_WHAT THE TASK ASKS_
Among the entries below, only the lines starting at the one with "Given: Click 'Keine" and ending at the one with "Given: Open author page for whymelody", both included, are to be printed exactly.

_DATASET_
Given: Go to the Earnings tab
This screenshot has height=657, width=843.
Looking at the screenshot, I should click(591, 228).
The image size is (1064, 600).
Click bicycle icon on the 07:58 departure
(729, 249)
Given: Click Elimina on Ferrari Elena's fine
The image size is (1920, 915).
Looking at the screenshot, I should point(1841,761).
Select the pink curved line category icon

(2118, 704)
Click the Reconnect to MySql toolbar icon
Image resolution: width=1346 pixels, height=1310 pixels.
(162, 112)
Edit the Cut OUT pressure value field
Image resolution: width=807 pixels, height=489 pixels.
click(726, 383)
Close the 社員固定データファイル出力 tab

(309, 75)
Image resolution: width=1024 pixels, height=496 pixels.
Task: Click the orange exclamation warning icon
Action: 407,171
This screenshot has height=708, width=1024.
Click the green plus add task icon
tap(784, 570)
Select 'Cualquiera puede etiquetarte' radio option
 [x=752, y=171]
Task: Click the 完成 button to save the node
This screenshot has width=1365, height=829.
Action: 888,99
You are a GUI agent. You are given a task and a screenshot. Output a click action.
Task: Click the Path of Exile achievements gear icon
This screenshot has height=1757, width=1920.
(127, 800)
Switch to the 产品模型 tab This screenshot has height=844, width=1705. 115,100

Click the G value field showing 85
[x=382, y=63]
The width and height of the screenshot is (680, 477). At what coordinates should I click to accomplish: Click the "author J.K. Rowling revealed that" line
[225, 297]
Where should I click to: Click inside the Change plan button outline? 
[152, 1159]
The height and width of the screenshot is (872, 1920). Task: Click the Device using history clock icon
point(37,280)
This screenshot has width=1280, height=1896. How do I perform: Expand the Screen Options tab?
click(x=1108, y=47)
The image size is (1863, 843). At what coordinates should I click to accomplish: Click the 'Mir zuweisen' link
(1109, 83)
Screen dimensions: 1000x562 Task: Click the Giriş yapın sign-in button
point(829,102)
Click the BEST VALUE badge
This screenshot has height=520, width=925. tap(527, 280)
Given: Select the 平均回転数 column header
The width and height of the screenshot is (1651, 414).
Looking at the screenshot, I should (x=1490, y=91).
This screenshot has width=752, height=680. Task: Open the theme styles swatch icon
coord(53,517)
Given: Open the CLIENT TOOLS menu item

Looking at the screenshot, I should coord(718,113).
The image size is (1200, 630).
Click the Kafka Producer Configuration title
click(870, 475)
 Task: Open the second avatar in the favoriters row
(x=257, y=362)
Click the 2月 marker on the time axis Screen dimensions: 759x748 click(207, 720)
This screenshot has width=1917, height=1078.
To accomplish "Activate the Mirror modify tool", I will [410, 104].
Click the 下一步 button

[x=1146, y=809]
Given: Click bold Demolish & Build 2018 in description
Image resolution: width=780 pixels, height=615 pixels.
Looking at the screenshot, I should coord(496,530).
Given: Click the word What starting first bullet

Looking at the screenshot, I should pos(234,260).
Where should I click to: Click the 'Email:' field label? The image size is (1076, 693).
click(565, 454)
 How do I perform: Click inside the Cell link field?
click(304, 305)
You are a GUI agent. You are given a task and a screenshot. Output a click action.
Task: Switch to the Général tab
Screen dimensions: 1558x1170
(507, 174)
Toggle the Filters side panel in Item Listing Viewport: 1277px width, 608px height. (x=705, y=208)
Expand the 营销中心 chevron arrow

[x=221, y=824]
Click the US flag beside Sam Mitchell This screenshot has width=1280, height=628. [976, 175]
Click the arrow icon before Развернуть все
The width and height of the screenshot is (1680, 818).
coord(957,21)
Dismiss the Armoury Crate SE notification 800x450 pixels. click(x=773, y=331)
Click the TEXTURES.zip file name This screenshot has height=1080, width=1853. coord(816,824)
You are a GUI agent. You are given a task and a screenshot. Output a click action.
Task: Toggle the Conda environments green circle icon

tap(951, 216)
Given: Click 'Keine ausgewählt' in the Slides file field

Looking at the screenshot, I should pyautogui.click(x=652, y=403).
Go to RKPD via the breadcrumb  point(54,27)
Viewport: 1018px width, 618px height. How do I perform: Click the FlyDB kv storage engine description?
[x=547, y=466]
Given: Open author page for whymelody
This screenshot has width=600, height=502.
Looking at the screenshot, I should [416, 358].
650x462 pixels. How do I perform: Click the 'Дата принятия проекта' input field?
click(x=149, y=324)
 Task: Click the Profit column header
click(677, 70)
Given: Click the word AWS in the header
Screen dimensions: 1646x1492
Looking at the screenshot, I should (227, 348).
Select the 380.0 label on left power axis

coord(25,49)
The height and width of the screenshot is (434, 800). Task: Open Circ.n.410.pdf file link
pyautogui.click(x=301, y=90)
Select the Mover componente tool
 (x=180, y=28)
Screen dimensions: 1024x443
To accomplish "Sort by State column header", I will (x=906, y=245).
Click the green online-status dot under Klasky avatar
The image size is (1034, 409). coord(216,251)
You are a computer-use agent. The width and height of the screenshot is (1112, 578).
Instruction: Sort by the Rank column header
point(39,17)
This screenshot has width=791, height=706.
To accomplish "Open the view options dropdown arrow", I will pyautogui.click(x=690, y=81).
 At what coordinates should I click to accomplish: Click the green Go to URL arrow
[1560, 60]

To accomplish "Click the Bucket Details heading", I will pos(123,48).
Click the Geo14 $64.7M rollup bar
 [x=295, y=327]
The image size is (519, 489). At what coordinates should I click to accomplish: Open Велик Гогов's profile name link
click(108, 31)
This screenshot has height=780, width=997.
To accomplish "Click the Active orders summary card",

_WRITTEN RESPONSE_
Given: Click 'Keine ausgewählt' in the Slides file field

Looking at the screenshot, I should pyautogui.click(x=652, y=403).
Go to RKPD via the breadcrumb  point(54,27)
Viewport: 1018px width, 618px height. How do I perform: Click the FlyDB kv storage engine description?
[x=547, y=466]
Given: Open author page for whymelody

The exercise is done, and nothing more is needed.